There are more examples of how you can mess up even if you always quote your attributes if your escaping function isn't smart. The UTF-7 hack was mentioned, which is good, but the invalid UTF-8 hack wasn't explained. That is, if you send an invalid UTF-8 sequence, like %E0 then certain browsers (well, just IE) will lose their minds unless you make sure you don't display that invalid UTF-8 sequence back to the user. So htmlspecialchars() does more than just escape the set of chars you mentioned, it also validates the characters and makes sure it never outputs an invalid UTF-8 byte sequence.

0xE0 by itself is the first byte of a 3-byte UTF-8 char and IE will simply eat the following 2 bytes to make up the char. So if you output: "<e0>"> even though the byte is inside quotes, IE will eat the following "> and replace those 3 bytes with the dreaded (?) char, but more disastrously it will think it is still inside the quoted attribute so the next raw quote it sees will end the attribute and you have yourself another quoted xss hole.

I'm not trying to be overly pedantic with this reply, but I think when it comes to security related topics it is good to be clear and so I think the conversation should continue until it is clear to readers what is being discussed.

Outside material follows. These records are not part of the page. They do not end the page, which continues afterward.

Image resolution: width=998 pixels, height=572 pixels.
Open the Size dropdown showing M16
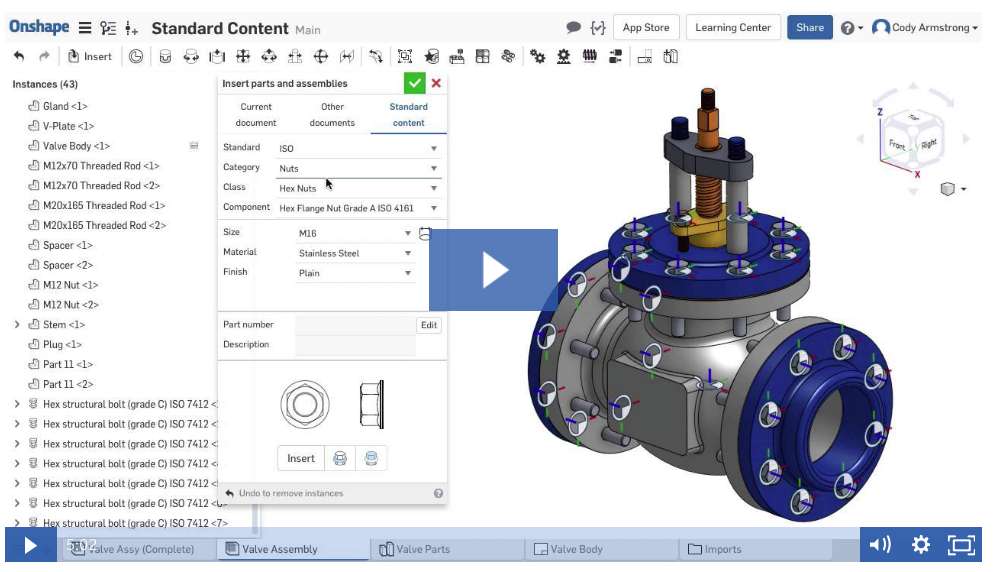point(355,233)
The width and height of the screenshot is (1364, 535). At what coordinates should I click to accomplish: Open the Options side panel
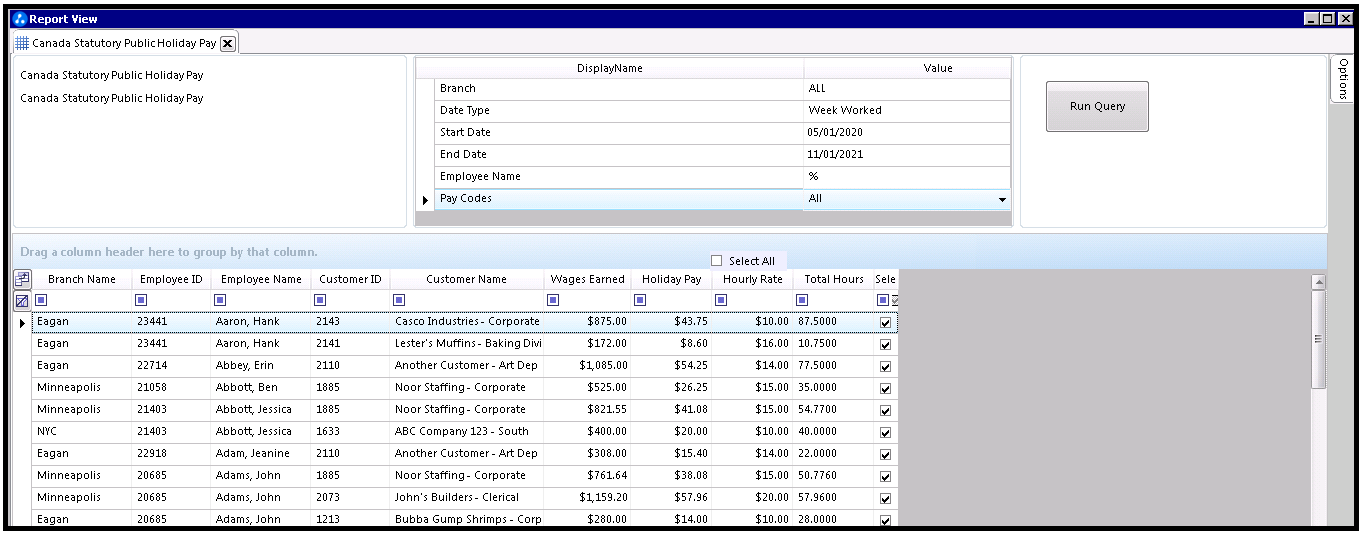1343,78
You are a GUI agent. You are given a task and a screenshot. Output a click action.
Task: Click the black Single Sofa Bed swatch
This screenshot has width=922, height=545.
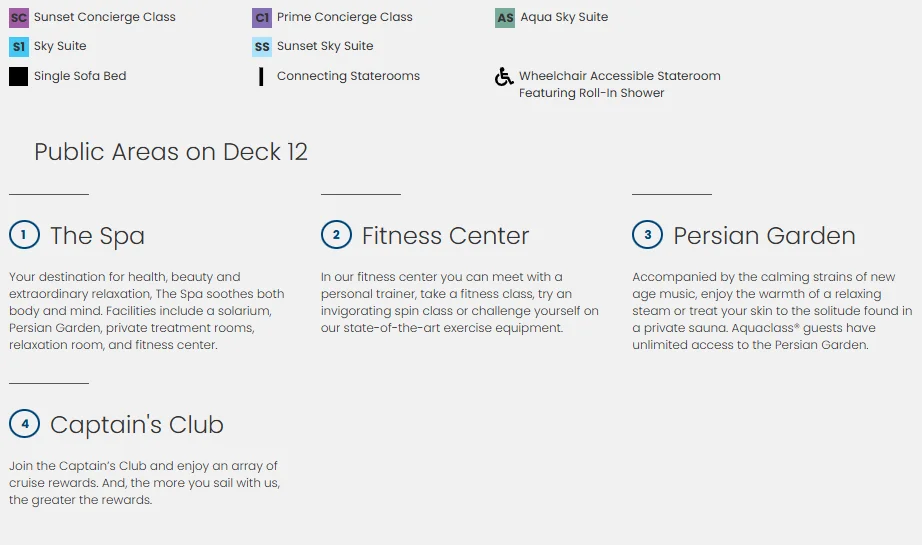point(19,76)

For instance, the original article said:

  Please don’t assume that, having read this post, you now know
  everything there is to know about HTML escaping. I can
  guarantee that you don’t, because I don’t.

Here I can say that using PHP's htmlspecialchars() with a proper encoding and clean data is all you need to know about escaping HTML. In the example of talking about on* attributes, you are now discussing escaping of JavaScript. The reason htmlspecialchars() fails here is not because it is broken, but because you are using it on the wrong language.

In terms of the UTF-7 issue with IE, the example code I posted properly handles those situations since it uses iconv() to clean the UTF-8. Really we've now changed from talking about escaping HTML output to cleaning user input.

I think the most important thing people understand is that there is a lot of knowledge required to write a security PHP application. You don't just need to worry about escaping HTML and SQL injection.

If anyone is interested in learning more about the various aspects, I gave a talk at BostonPHP and the Boston Security Meetup last year that was a survey of PHP security. If anyone is interested in seeing the slides, you can find them at http://wbond.net/security. The slides are HTML-based and contain links to learn even more.

> Inside on* handlers and style attributes, the rules are different.

That may be so, but I'm not sure I'd call that an “HTML” escaping problem per se. An attribute always has an additional syntax, and you have to account for the subsyntaxes of whatever attributes are in place—but those aren't at the HTML layer proper, only implied by it. E.g., a's href attribute takes a URI. onfoo attributes take JavaScript code. style attributes take CSS. So in order to make HTML “safe” (FSVO “safe”) when it contains those attributes, you have to make those values “safe” recursively according to their subsyntaxes—e.g., if you want to allow CSS with url(), then you have a URI inside CSS inside an HTML attribute inside an HTML document inside (for instance) a UTF-8 string, and you have to take all the layers into account.

It may be that a lot of people don't realize there's several potential layers of syntax involved, think of it as a monolithic and simple thing, and then get confused when it is not. Things like PHP htmlspecialchars can inadvertently encourage this kind of inaccurate view.

(I'm not disagreeing with you exactly, just describing from a variant perspective. A bit of redundancy in discussion can create an antialiasing-like effect.)

Is this thread a parody of how no one should use PHP?

That certainly wasn't my intention specifically. I mentioned htmlspecialchars because it was the example being used upthread, but any API with analogous functionality is potentially subject to similar provisos, and if any surrounding cultural element encourages its use without thinking through the syntax layers, it can have a similar effect. I assumed this was implicit.